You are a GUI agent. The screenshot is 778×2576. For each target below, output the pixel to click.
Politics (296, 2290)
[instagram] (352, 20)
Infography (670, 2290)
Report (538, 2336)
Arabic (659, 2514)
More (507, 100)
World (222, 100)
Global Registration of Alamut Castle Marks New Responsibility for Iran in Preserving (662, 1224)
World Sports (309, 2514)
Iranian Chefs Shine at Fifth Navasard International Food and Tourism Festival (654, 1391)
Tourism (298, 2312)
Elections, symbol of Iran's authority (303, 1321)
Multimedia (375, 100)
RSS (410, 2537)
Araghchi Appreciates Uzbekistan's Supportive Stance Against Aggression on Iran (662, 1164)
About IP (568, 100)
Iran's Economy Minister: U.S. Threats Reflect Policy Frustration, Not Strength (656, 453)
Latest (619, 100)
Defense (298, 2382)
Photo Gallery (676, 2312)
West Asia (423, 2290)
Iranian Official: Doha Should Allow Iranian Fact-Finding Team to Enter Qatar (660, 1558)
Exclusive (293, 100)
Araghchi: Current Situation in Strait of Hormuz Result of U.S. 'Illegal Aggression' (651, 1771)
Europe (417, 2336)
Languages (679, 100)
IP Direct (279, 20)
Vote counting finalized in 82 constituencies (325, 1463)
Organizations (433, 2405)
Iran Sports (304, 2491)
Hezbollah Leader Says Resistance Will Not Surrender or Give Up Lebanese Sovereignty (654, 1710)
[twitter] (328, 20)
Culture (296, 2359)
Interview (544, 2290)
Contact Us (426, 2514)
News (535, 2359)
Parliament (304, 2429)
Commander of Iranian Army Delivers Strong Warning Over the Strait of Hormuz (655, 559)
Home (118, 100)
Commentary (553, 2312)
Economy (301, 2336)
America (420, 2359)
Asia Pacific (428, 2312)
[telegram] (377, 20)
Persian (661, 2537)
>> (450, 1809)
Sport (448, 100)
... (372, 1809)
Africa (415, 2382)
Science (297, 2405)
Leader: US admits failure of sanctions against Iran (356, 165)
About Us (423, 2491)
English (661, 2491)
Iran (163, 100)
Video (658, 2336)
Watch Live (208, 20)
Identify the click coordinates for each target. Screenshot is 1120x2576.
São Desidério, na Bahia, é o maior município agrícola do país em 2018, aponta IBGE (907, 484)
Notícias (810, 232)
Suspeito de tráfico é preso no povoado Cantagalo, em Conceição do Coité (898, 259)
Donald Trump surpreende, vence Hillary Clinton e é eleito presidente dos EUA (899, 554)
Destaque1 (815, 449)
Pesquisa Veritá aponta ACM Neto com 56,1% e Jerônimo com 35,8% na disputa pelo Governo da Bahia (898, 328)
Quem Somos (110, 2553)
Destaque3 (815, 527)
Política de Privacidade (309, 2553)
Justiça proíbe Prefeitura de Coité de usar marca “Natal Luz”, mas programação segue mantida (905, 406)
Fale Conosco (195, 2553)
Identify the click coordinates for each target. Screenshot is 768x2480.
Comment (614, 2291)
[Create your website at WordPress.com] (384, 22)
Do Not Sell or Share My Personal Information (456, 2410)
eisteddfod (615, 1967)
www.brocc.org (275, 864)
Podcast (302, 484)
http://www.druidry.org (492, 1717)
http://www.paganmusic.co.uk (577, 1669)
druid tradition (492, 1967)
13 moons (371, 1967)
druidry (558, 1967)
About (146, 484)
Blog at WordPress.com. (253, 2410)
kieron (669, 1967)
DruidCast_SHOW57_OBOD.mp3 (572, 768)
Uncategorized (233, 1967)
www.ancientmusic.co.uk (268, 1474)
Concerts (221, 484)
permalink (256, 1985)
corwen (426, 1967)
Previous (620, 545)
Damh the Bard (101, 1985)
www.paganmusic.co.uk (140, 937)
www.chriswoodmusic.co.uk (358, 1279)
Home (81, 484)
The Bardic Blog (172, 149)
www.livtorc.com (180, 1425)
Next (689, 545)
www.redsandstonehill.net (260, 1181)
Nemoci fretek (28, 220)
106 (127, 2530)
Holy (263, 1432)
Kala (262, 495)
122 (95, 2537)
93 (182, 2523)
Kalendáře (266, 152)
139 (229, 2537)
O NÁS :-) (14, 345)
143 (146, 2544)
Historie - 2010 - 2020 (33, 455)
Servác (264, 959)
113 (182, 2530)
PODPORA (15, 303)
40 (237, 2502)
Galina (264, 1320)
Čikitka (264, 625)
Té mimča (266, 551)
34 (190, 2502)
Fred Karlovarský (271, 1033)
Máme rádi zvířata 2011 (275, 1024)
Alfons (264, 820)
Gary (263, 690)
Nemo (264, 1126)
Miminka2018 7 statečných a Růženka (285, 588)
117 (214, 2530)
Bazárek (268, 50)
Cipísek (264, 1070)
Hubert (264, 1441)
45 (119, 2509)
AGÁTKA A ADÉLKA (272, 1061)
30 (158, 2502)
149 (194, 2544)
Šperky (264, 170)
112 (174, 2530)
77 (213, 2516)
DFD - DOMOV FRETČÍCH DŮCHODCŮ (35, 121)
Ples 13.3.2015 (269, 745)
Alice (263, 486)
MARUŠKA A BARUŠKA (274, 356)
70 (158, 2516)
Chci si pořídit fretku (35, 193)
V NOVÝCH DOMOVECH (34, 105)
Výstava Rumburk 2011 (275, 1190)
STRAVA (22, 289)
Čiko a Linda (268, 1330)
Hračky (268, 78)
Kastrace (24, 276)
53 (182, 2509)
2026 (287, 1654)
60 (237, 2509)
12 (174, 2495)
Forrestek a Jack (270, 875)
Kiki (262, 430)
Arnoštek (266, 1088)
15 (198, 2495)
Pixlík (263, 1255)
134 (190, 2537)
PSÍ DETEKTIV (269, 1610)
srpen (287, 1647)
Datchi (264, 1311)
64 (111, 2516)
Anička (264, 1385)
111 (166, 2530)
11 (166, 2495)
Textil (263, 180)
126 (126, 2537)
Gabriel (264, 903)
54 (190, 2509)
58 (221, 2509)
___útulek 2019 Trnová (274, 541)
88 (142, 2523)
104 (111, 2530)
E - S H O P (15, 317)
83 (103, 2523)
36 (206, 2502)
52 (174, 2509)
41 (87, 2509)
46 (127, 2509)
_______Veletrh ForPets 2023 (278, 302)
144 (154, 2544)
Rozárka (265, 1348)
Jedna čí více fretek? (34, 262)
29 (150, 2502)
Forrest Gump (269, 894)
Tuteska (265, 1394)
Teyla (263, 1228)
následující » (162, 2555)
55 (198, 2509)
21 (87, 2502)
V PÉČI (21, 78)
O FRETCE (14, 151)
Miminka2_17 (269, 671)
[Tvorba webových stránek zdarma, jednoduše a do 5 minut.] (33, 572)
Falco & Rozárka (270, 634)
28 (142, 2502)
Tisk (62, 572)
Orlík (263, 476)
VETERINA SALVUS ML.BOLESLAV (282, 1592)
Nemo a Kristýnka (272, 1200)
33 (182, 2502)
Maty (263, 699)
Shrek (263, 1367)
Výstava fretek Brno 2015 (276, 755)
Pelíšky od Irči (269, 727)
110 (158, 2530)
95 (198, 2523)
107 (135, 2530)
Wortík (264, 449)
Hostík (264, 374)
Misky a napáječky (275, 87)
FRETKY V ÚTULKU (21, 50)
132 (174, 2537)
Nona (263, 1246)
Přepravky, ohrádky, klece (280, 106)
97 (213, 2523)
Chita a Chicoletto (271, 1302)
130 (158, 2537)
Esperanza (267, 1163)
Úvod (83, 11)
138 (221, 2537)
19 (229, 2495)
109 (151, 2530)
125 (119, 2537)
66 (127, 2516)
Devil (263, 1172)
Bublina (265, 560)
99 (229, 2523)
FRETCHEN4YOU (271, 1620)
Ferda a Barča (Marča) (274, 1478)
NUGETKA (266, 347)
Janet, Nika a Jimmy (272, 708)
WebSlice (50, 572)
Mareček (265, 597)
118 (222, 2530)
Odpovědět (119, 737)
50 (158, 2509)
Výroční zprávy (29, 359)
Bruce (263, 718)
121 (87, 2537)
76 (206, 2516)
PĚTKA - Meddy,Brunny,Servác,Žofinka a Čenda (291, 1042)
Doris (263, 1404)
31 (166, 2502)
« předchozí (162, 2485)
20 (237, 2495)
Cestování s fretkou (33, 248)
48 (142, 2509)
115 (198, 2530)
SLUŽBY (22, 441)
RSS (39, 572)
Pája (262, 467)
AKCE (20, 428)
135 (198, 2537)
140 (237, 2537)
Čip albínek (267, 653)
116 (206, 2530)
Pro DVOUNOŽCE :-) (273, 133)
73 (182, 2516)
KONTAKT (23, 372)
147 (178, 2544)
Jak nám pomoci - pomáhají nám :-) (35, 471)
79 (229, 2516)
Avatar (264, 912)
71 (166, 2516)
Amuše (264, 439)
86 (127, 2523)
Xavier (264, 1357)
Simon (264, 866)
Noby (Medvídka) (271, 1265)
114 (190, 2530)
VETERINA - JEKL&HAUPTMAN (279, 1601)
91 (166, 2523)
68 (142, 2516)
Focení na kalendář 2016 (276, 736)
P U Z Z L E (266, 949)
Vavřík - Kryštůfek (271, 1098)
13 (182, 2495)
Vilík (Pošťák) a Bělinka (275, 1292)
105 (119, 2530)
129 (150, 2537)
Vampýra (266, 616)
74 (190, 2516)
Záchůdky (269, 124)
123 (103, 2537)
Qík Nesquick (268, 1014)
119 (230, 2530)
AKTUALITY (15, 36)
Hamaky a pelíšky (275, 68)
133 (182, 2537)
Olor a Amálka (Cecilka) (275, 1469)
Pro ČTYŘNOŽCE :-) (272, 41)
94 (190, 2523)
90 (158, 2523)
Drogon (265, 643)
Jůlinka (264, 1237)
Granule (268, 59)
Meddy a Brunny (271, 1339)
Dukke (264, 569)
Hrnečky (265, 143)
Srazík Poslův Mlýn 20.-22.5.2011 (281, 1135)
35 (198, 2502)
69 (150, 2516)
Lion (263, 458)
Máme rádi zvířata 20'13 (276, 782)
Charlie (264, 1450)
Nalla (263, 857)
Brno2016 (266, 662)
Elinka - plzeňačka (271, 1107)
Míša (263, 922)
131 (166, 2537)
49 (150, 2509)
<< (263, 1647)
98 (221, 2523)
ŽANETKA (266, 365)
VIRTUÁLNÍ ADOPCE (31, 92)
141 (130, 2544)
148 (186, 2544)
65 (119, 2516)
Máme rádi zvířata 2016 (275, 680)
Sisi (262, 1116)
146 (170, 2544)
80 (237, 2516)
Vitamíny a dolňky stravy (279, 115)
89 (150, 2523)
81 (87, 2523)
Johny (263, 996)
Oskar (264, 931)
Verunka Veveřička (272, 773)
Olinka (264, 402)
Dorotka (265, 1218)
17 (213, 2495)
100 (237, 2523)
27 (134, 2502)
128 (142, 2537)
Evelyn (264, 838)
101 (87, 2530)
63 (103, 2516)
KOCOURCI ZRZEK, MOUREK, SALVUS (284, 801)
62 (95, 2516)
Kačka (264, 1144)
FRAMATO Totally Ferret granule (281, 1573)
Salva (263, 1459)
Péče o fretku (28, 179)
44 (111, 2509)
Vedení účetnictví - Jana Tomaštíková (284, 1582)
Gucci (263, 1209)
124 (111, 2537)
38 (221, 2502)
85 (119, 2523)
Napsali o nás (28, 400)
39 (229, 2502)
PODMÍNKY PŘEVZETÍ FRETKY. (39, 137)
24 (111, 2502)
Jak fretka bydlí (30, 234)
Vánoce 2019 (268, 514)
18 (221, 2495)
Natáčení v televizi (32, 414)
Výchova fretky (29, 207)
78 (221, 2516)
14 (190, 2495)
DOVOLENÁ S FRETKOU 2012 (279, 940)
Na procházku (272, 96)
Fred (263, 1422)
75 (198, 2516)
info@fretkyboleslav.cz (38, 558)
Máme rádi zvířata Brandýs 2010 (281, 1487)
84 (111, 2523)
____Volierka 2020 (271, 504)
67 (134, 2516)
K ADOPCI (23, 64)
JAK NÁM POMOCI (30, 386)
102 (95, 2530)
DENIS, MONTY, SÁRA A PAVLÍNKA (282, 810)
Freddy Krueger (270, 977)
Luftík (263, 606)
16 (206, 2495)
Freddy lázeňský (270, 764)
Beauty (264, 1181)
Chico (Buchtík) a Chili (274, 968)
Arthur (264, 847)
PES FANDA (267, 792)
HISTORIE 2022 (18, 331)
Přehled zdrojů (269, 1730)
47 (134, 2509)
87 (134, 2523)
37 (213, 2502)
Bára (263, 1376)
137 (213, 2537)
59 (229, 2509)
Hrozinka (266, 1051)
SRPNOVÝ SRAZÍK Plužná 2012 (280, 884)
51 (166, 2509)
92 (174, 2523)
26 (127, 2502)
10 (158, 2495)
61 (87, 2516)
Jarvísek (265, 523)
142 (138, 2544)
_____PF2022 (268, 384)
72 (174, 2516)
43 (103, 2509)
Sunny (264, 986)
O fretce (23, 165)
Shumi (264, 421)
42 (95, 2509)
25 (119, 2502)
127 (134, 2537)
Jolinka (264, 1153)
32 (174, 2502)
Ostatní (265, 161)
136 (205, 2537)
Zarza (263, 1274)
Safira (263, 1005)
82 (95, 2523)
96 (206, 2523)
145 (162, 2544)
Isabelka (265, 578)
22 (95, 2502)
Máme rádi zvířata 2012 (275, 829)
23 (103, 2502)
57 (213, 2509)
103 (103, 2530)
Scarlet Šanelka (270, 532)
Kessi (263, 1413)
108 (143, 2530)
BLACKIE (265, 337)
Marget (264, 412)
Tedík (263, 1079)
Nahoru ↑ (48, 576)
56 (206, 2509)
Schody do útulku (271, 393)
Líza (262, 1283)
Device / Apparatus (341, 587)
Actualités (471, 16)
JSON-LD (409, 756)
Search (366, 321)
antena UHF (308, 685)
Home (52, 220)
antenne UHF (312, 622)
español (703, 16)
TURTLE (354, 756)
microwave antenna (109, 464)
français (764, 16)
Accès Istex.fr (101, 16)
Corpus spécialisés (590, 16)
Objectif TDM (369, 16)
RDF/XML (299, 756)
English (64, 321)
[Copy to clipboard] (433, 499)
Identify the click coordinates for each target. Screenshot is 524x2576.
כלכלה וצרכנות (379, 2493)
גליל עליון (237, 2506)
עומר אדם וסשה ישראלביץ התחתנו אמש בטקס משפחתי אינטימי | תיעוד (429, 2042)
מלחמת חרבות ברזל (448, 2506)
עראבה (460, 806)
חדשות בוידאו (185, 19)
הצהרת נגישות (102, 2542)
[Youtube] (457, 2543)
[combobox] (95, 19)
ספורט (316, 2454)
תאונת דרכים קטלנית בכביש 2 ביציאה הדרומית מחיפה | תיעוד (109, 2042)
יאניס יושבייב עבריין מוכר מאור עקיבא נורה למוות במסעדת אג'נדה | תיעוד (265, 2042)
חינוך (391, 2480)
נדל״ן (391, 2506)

------------------------------------------------

## Work item
Looking back over the data above, restate word for word the lines that begin at the line with "Pro DVOUNOŽCE :-) (273, 133)" and end at the line with "114 (190, 2530)", inclusive.

## Exercise output
Pro DVOUNOŽCE :-) (273, 133)
73 (182, 2516)
KONTAKT (23, 372)
147 (178, 2544)
Jak nám pomoci - pomáhají nám :-) (35, 471)
79 (229, 2516)
Avatar (264, 912)
71 (166, 2516)
Amuše (264, 439)
86 (127, 2523)
Xavier (264, 1357)
Simon (264, 866)
Noby (Medvídka) (271, 1265)
114 (190, 2530)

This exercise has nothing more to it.